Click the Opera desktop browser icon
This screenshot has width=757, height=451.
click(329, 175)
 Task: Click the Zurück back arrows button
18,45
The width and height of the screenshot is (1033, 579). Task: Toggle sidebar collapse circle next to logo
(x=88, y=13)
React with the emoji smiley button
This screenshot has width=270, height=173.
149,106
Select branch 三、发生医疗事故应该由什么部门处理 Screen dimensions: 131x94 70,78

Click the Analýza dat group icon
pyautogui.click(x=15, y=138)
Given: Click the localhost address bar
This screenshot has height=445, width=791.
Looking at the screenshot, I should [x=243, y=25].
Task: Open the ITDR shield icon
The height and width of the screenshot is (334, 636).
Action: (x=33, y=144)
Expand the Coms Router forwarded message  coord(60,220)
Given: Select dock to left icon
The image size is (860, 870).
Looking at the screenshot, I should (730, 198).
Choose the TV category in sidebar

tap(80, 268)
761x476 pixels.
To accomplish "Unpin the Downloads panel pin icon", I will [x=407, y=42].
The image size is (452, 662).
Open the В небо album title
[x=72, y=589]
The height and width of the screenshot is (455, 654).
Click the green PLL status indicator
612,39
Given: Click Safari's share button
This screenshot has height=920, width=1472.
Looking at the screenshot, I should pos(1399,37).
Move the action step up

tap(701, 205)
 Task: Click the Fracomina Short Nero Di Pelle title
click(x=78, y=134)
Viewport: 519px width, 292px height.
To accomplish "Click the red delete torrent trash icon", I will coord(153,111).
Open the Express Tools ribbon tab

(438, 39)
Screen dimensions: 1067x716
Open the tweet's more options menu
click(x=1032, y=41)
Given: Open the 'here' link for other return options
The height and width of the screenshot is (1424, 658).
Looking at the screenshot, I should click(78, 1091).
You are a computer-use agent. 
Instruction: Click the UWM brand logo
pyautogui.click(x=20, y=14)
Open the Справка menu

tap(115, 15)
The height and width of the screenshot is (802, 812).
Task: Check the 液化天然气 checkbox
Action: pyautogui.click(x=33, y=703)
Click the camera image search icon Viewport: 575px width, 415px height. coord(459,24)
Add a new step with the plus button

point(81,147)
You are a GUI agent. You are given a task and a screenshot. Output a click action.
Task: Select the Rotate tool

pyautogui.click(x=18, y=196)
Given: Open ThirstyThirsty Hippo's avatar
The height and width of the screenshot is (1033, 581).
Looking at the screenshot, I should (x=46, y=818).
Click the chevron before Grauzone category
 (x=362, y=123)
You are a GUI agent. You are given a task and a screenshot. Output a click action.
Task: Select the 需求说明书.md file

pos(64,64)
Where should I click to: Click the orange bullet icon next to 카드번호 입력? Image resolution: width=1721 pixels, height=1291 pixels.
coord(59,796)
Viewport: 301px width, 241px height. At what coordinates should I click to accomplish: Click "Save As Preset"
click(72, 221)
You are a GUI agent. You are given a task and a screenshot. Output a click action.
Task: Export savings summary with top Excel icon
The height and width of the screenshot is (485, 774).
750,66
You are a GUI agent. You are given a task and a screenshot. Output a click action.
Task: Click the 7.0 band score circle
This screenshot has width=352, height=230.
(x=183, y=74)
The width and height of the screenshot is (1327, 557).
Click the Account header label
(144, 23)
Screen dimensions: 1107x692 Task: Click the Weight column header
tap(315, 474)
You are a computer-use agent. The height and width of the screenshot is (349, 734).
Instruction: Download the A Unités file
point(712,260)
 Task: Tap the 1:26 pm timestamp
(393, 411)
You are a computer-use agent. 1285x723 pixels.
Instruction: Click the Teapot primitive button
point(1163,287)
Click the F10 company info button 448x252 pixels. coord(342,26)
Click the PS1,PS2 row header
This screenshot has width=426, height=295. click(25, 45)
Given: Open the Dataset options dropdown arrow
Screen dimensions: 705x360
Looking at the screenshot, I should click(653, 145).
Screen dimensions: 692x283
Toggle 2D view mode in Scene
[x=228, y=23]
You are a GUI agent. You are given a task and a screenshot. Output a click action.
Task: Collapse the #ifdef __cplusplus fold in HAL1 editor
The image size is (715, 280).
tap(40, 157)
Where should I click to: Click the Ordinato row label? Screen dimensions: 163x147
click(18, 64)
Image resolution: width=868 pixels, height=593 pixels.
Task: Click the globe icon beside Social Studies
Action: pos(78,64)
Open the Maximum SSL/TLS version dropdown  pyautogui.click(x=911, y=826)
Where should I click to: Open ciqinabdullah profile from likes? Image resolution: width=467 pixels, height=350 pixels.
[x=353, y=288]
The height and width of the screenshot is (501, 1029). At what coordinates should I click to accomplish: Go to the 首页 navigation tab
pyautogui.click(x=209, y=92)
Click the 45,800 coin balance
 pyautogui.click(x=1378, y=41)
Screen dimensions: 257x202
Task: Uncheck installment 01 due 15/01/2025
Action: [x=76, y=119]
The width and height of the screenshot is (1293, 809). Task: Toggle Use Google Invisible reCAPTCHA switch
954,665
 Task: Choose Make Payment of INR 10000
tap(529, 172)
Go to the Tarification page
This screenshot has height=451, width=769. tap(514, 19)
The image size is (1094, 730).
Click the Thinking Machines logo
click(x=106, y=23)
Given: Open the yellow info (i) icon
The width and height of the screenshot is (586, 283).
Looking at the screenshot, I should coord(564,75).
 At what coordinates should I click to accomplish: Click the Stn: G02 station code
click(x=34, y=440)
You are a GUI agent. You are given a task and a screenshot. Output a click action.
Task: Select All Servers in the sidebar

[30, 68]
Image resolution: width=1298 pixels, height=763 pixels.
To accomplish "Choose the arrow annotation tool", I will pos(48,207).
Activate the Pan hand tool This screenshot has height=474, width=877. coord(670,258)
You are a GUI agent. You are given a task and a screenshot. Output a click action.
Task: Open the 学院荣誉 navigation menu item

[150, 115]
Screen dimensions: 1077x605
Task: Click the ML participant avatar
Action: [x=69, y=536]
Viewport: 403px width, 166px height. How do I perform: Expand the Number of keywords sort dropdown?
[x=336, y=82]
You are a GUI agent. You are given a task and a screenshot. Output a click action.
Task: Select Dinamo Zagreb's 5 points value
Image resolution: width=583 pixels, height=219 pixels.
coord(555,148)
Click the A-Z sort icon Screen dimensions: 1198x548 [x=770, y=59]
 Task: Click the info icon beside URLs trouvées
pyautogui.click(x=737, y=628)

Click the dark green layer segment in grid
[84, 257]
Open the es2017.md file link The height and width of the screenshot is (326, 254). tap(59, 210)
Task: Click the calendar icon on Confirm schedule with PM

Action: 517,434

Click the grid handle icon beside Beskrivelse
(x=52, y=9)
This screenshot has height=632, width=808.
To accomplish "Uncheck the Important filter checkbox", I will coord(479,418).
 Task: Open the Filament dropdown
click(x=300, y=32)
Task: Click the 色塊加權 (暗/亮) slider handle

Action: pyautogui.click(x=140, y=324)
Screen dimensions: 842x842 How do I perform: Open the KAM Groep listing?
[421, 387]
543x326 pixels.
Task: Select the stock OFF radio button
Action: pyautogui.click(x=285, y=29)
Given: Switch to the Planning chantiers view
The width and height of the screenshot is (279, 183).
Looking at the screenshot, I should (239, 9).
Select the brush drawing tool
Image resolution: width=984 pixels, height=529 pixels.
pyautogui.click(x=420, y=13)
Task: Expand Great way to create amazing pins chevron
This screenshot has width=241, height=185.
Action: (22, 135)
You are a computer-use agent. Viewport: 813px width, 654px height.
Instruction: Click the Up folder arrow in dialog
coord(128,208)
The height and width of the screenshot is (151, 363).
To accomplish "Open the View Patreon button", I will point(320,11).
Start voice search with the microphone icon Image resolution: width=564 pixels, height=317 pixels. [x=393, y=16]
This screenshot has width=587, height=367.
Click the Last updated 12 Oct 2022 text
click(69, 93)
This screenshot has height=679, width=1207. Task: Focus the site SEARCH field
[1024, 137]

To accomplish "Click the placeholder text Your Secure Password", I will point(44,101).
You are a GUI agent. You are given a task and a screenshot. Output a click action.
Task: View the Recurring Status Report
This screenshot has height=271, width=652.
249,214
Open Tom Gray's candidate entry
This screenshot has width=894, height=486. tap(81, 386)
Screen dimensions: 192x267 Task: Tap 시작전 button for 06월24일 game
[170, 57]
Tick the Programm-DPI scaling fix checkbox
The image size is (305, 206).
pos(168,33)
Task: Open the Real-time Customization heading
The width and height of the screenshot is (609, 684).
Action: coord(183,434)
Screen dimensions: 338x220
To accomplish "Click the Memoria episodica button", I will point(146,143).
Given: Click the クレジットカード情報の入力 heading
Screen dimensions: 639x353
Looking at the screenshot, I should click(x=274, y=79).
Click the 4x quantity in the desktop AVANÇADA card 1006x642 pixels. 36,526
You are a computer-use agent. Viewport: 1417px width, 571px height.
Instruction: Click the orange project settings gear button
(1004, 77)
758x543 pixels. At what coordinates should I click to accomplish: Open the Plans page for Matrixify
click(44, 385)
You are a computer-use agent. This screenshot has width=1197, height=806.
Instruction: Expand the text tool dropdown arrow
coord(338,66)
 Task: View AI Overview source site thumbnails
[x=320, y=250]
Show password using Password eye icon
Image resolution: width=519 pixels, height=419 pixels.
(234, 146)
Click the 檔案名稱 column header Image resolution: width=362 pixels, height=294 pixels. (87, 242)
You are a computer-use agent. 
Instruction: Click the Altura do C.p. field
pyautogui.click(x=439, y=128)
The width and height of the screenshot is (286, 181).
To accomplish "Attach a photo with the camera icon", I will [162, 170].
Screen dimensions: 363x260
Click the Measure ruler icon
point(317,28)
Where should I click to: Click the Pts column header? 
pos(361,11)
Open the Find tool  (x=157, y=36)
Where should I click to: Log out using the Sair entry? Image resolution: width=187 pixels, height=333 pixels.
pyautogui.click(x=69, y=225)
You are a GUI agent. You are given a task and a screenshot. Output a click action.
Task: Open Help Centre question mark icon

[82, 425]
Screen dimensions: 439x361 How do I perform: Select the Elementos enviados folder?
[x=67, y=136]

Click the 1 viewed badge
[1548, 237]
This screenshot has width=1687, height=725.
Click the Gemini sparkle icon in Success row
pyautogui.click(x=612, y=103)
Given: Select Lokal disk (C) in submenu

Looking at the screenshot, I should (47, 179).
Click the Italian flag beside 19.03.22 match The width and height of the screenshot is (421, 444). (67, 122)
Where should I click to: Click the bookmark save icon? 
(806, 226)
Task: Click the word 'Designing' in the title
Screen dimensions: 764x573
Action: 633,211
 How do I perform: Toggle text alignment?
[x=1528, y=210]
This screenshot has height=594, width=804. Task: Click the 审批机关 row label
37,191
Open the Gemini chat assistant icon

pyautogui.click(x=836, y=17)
§ §
**Exercise description**
From the data above, copy every line that contains the string "sidebar", keeping the lines in their original order.

**Completed task**
The width and height of the screenshot is (1033, 579). Task: Toggle sidebar collapse circle next to logo
Choose the TV category in sidebar
Task: Select All Servers in the sidebar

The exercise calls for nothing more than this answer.